Migration across the Hills and Plains has been a feature throughout the Himalaya's human history. I have an enduring interest in migration stories and the relationships between people, place, and environment that are created on the move. I am presently completing two article length manuscripts about mobility and environment in Farwestern Nepal. One focuses on the malarial landscape of Kailali and patterns of mobility in place before eradication in the 1960s. The other focuses on micro-movements of women in relation to seasonal ecologies of grass and fodder species.

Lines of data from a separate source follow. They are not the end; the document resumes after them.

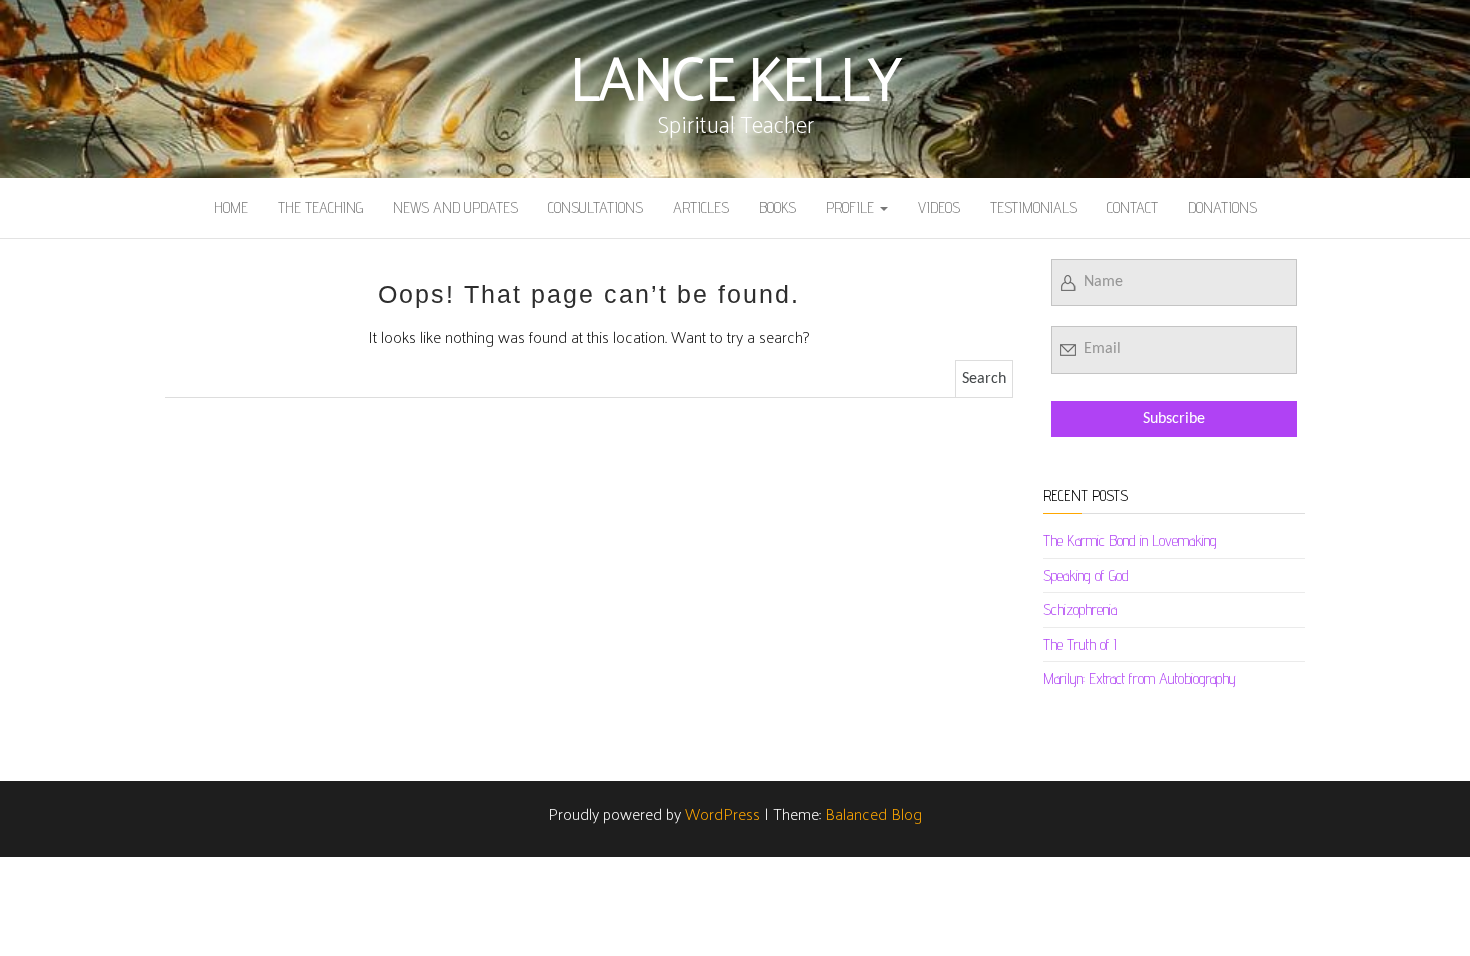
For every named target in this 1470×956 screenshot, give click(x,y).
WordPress (722, 813)
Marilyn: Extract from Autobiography (1139, 678)
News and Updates (455, 207)
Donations (1222, 207)
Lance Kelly (735, 75)
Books (777, 207)
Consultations (595, 207)
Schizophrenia (1080, 609)
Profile (852, 207)
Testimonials (1033, 207)
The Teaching (320, 207)
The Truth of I (1080, 644)
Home (231, 207)
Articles (701, 207)
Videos (939, 207)
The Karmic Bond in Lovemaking (1130, 540)
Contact (1132, 207)
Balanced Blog (873, 813)
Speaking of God (1086, 575)
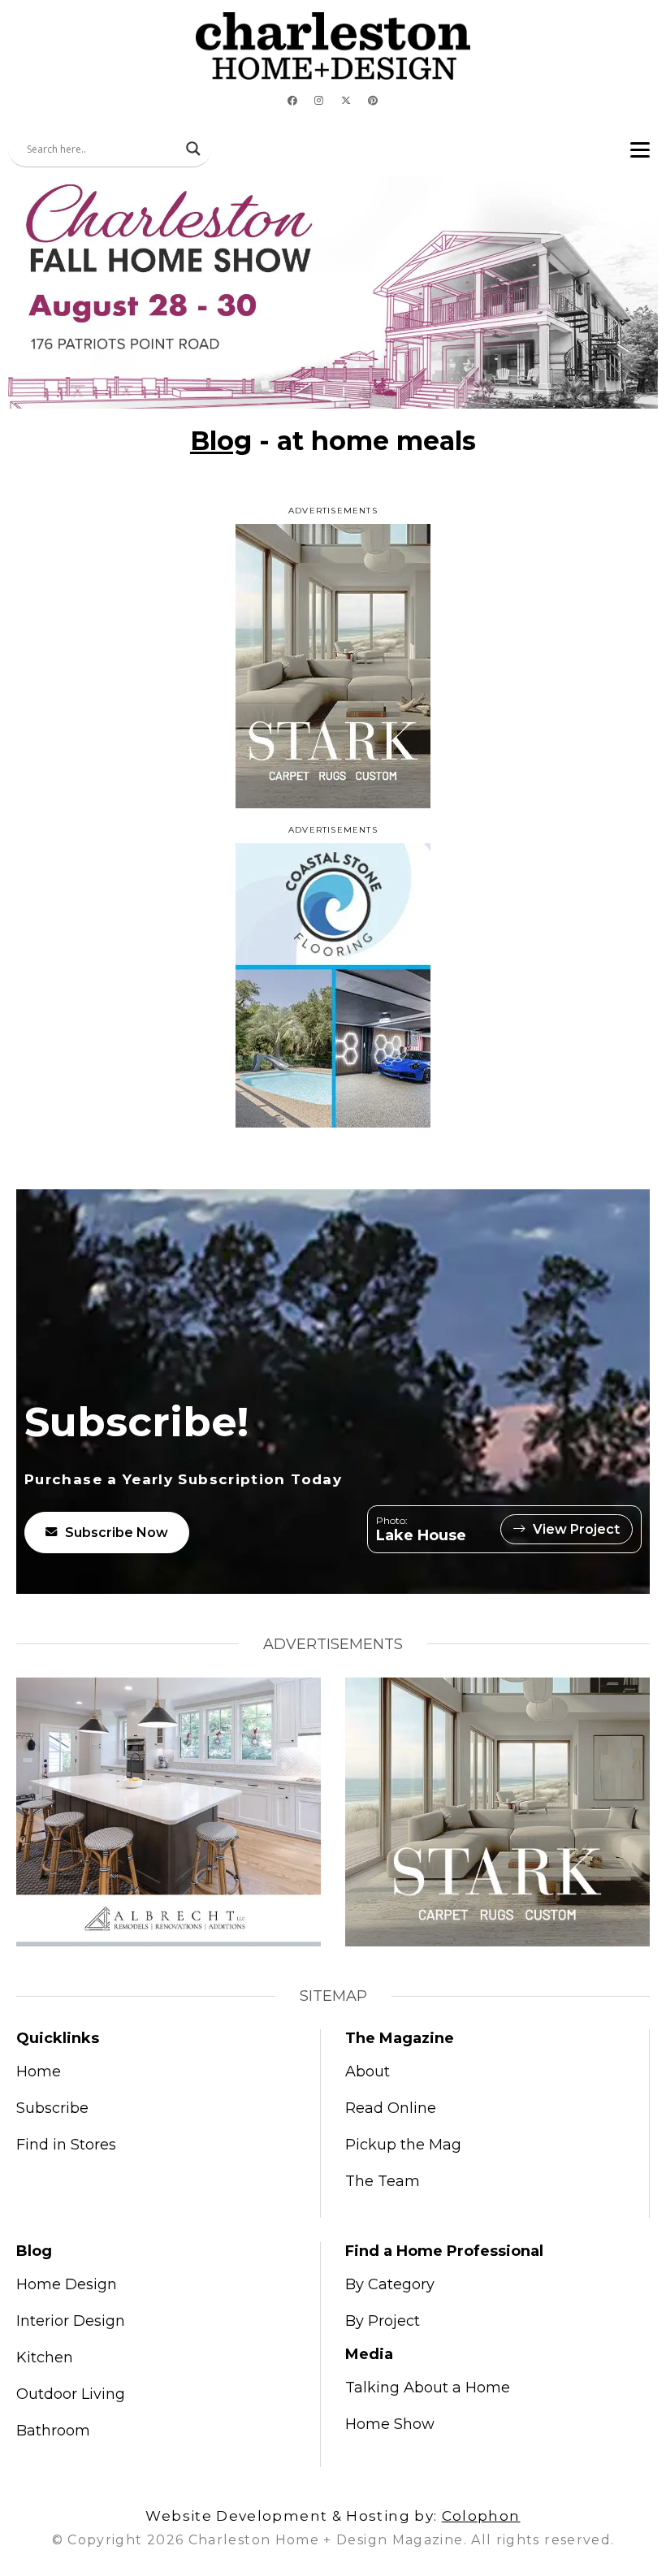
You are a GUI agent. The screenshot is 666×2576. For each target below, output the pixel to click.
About (367, 2071)
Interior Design (70, 2321)
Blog (221, 441)
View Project (576, 1529)
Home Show (390, 2424)
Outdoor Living (70, 2394)
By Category (390, 2284)
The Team (382, 2181)
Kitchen (44, 2357)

Lower altitude areas are associated with an ease of life in comparison to the hills. Flat topography, access to roads, services, and schools, availability of water for drinking and irrigation, and ability to grow rice and vegetable crops are amongst the many reasons cited for why the lowlands are a comfortable place to live. I am interested in how the accoutrements of life in the lowlands signals modernity in the Himalaya region and what effects lowland sociality and politics play in the production of Himalayan futures.